§ Exercise
For the records below, say how many lines contain the string "pixels". Give no other text.

[Collected data]
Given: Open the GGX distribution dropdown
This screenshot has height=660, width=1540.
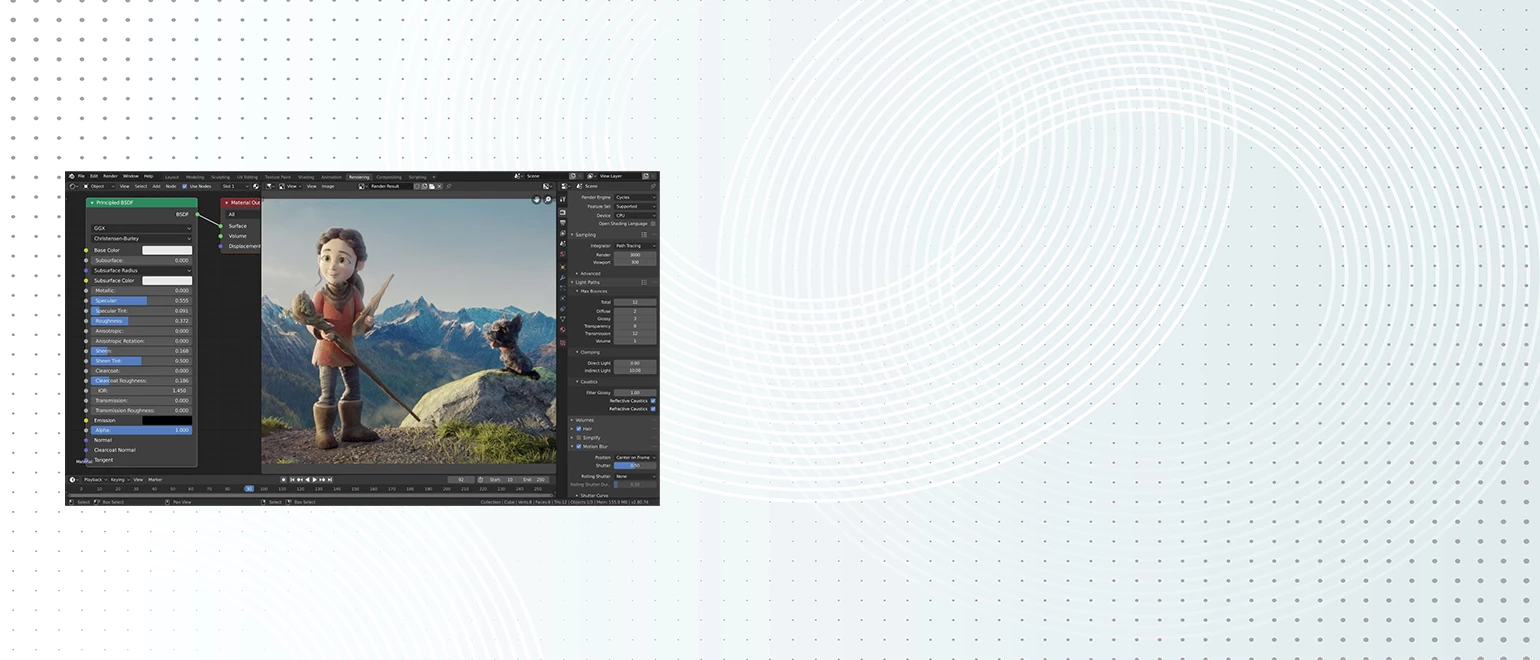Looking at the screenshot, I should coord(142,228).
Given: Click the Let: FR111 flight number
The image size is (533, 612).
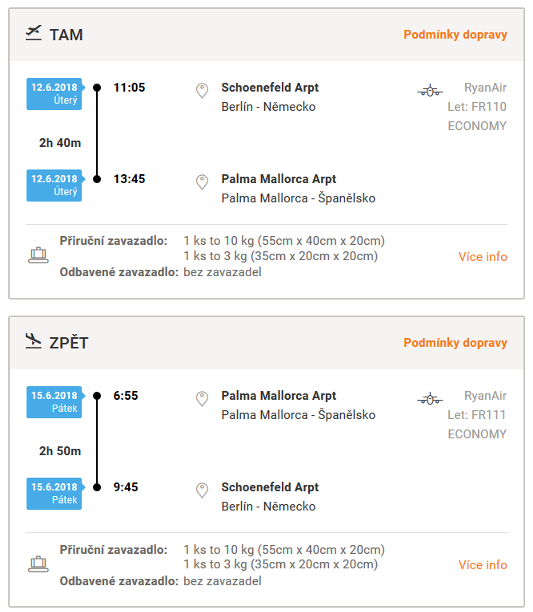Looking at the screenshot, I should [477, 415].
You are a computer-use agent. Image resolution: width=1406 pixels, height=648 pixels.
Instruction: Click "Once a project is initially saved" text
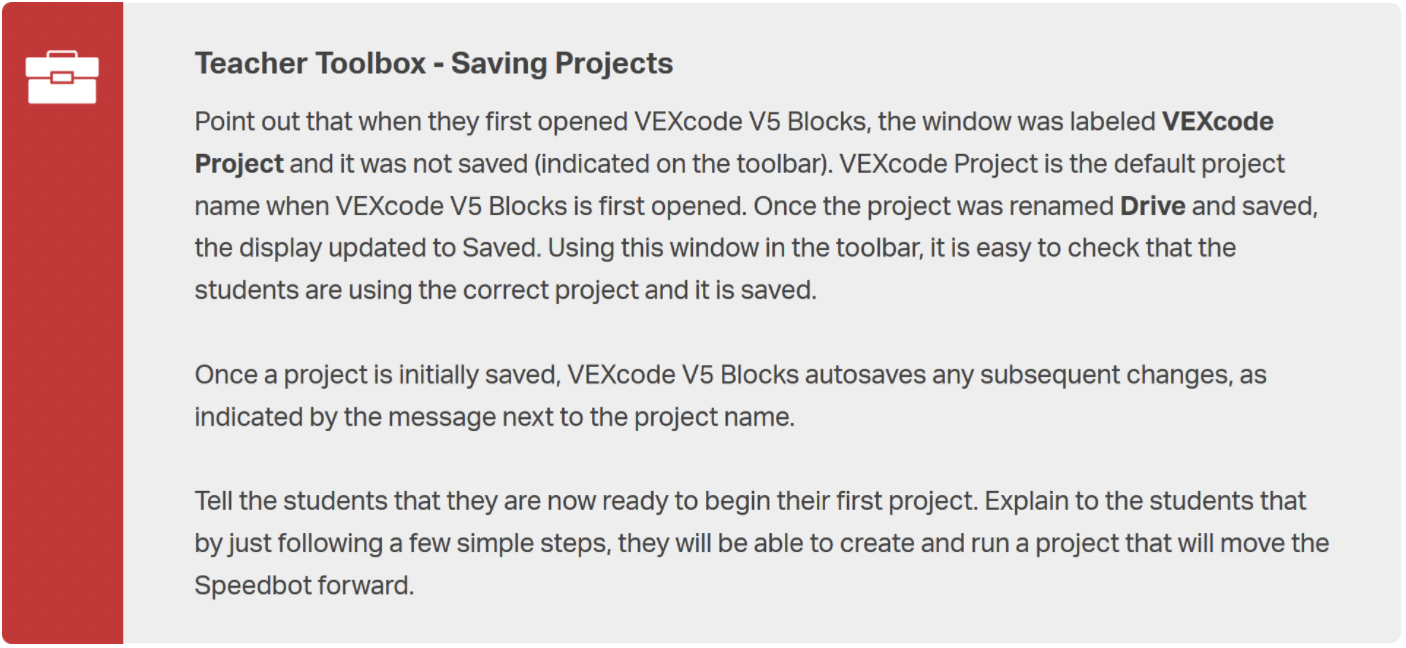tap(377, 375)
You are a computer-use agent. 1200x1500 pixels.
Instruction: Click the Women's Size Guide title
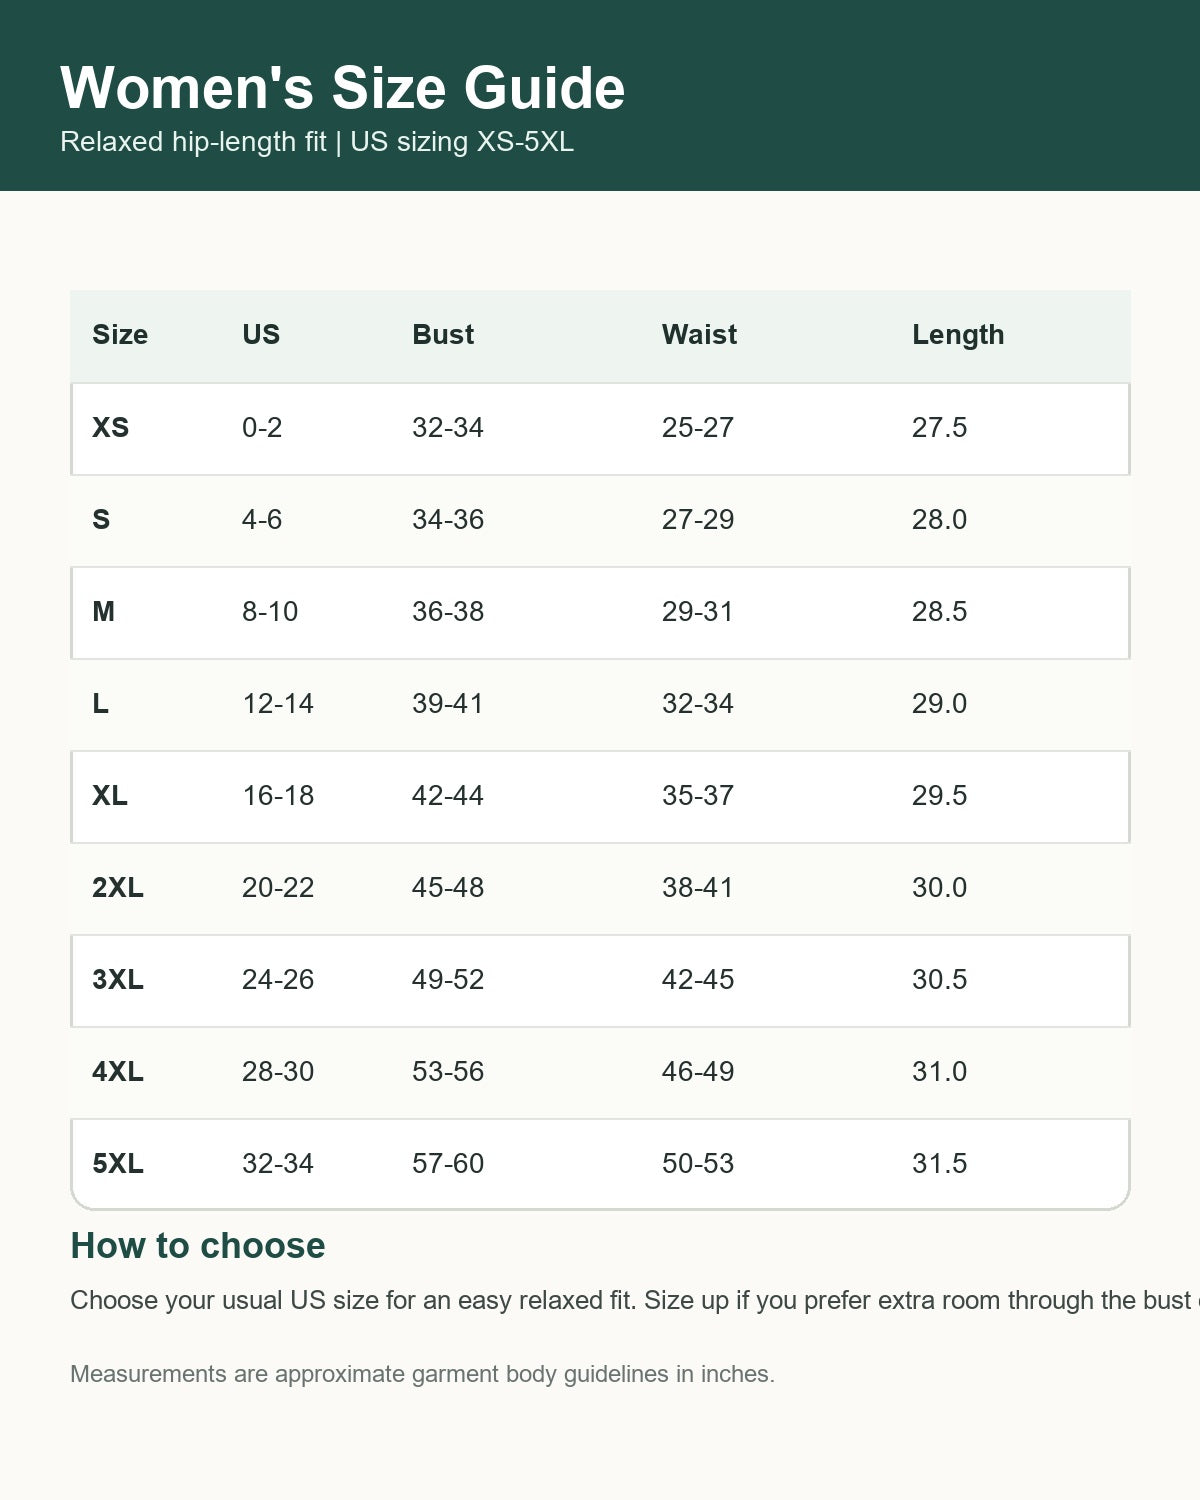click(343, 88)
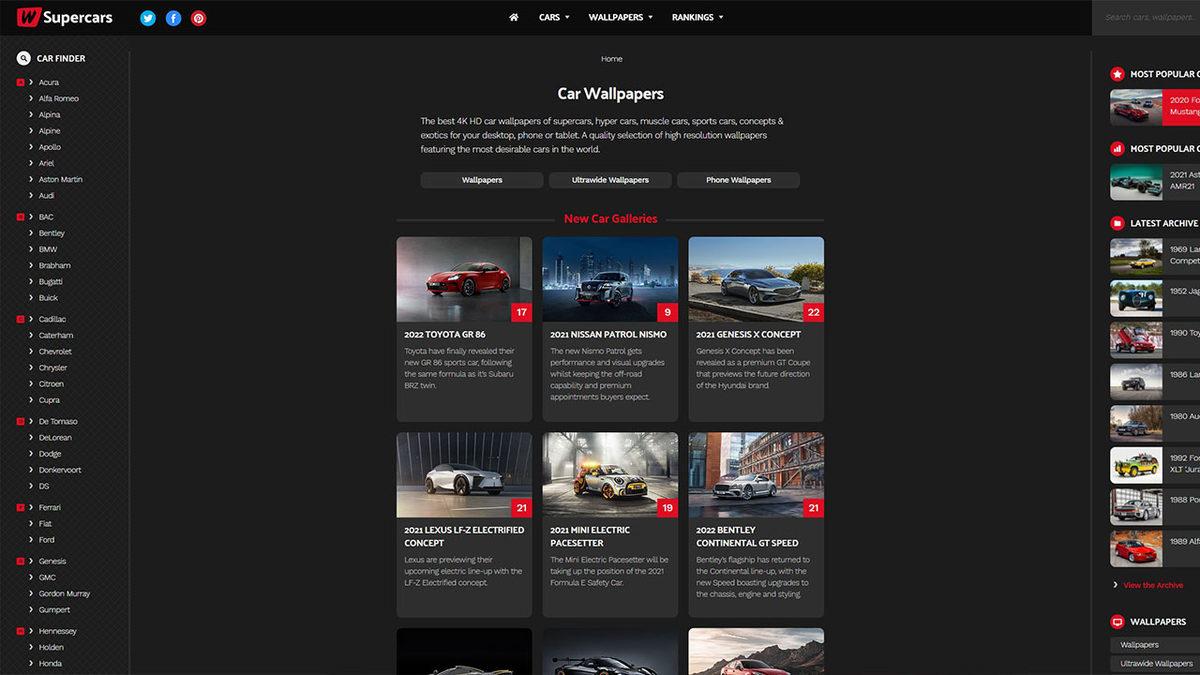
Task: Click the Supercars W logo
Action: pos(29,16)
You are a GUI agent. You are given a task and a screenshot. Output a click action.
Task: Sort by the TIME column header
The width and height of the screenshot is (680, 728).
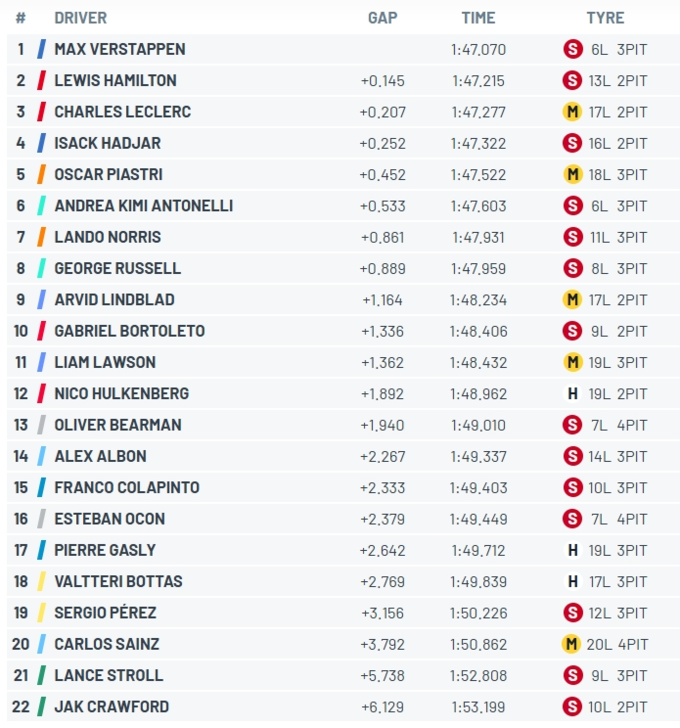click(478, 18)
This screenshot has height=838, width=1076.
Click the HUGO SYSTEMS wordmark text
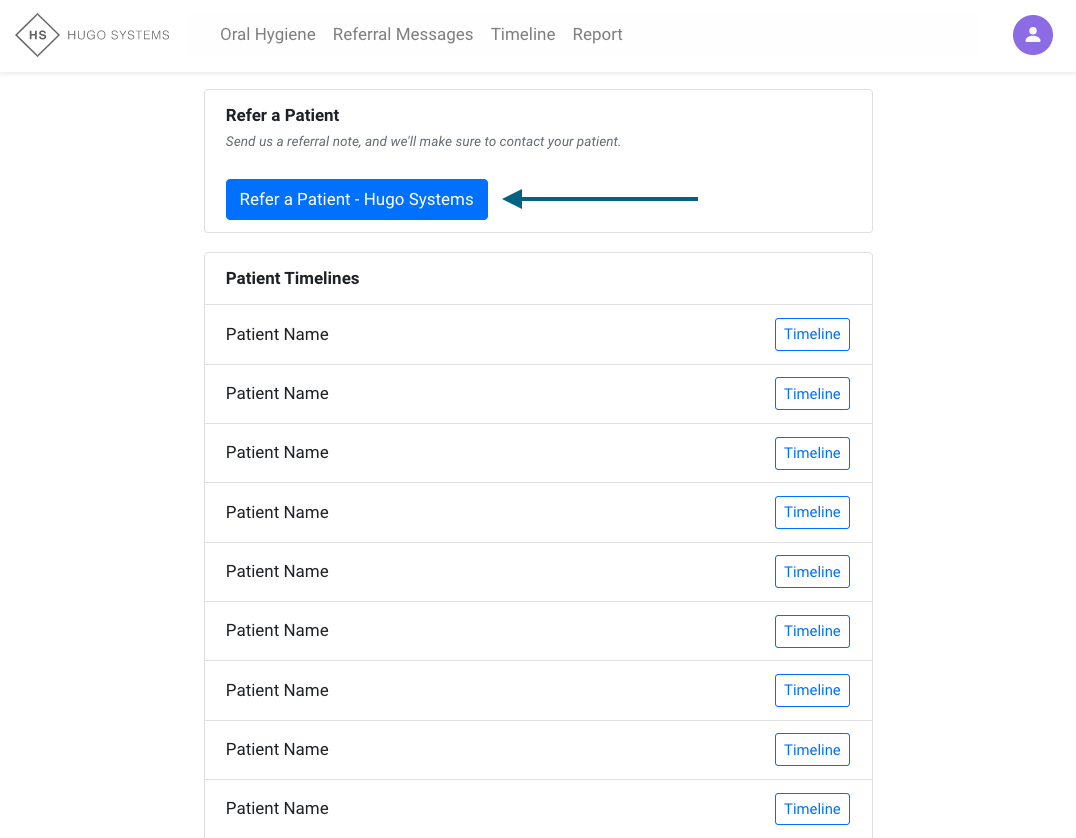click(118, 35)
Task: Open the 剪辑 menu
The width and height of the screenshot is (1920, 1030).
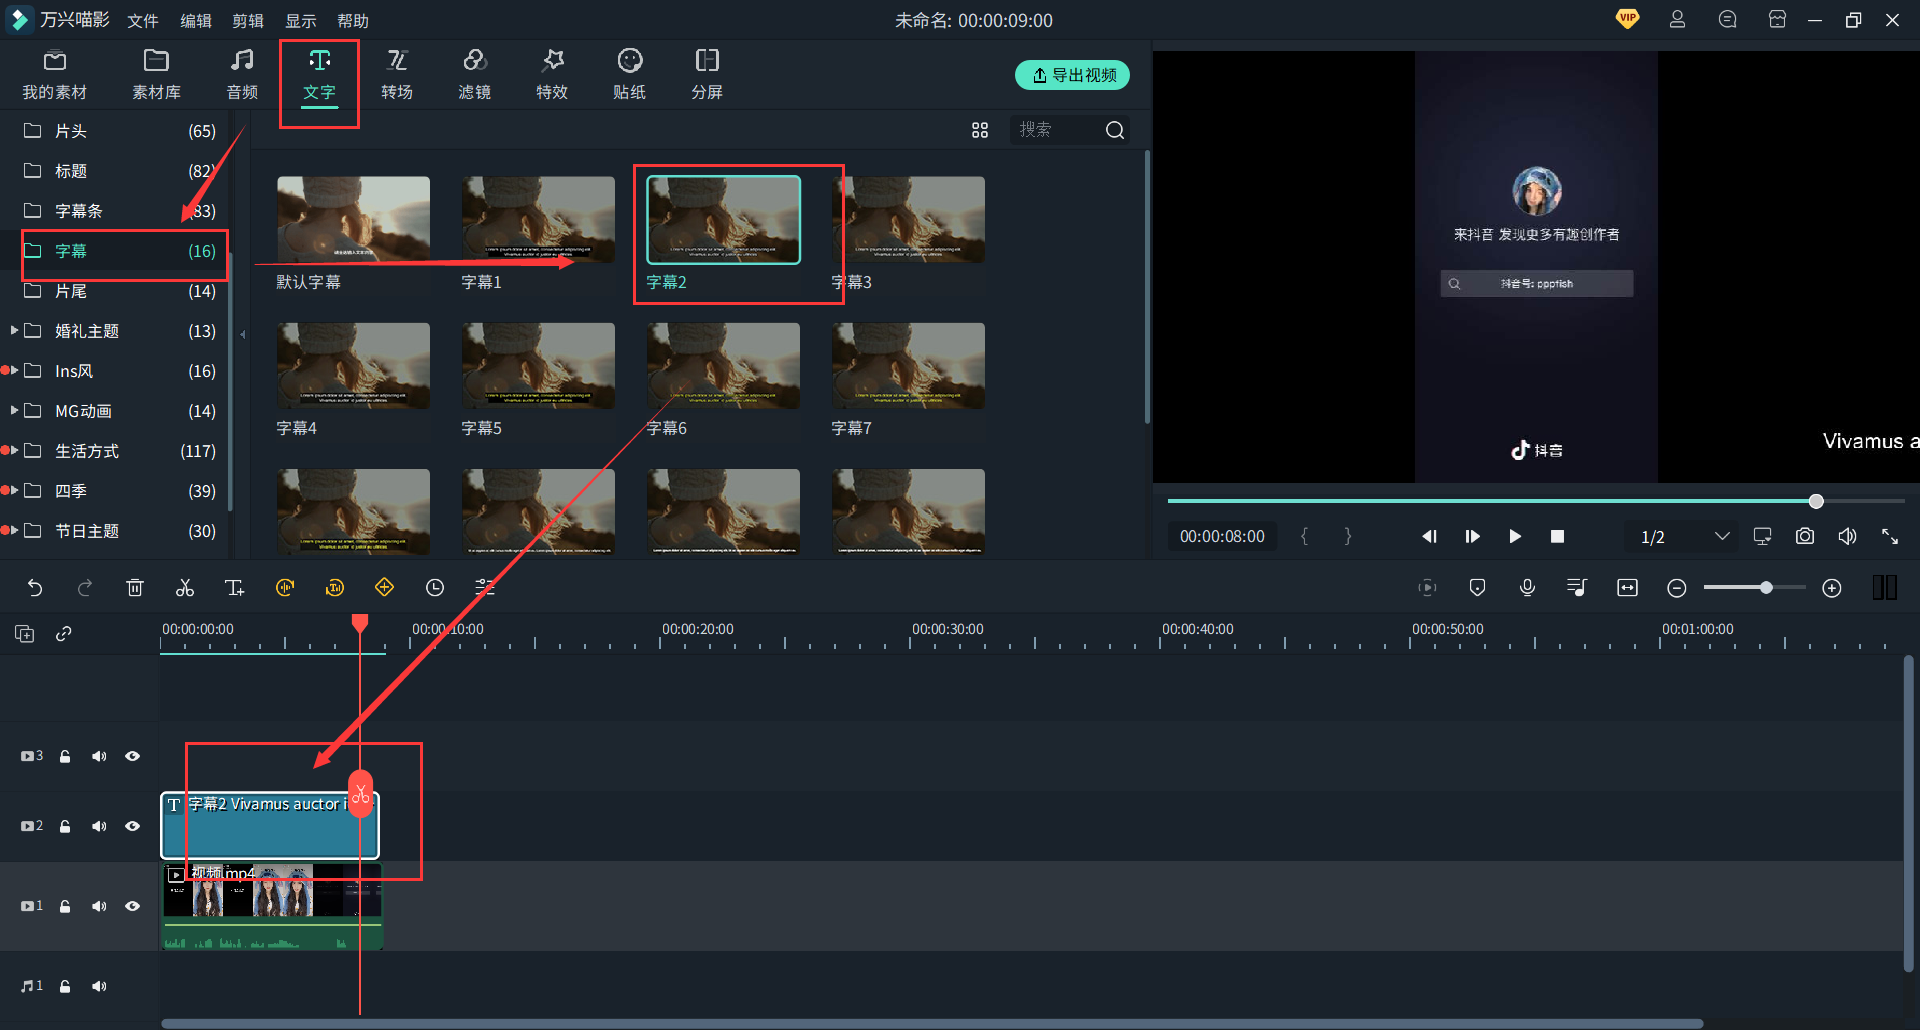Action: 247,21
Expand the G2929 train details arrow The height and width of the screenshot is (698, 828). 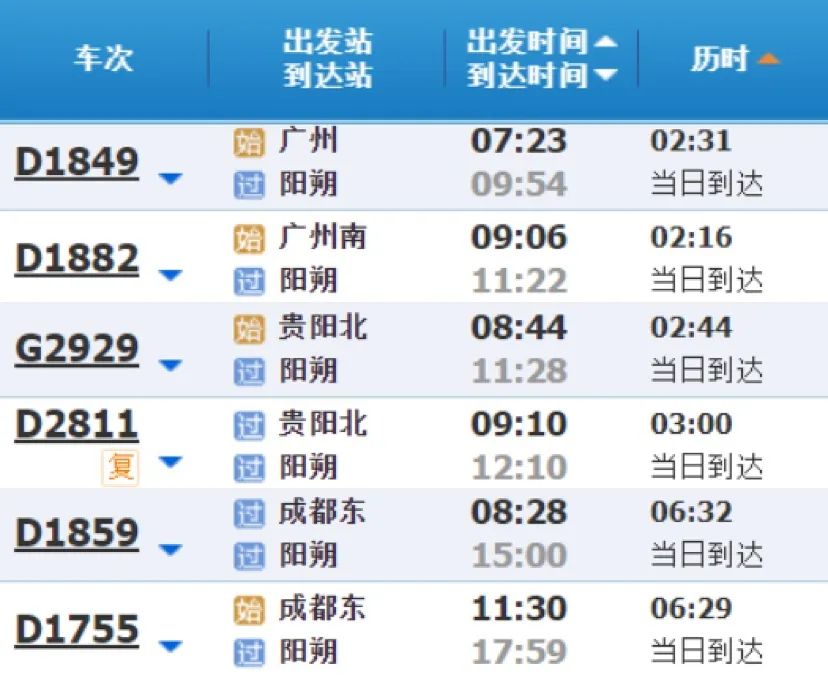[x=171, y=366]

§ Task result
2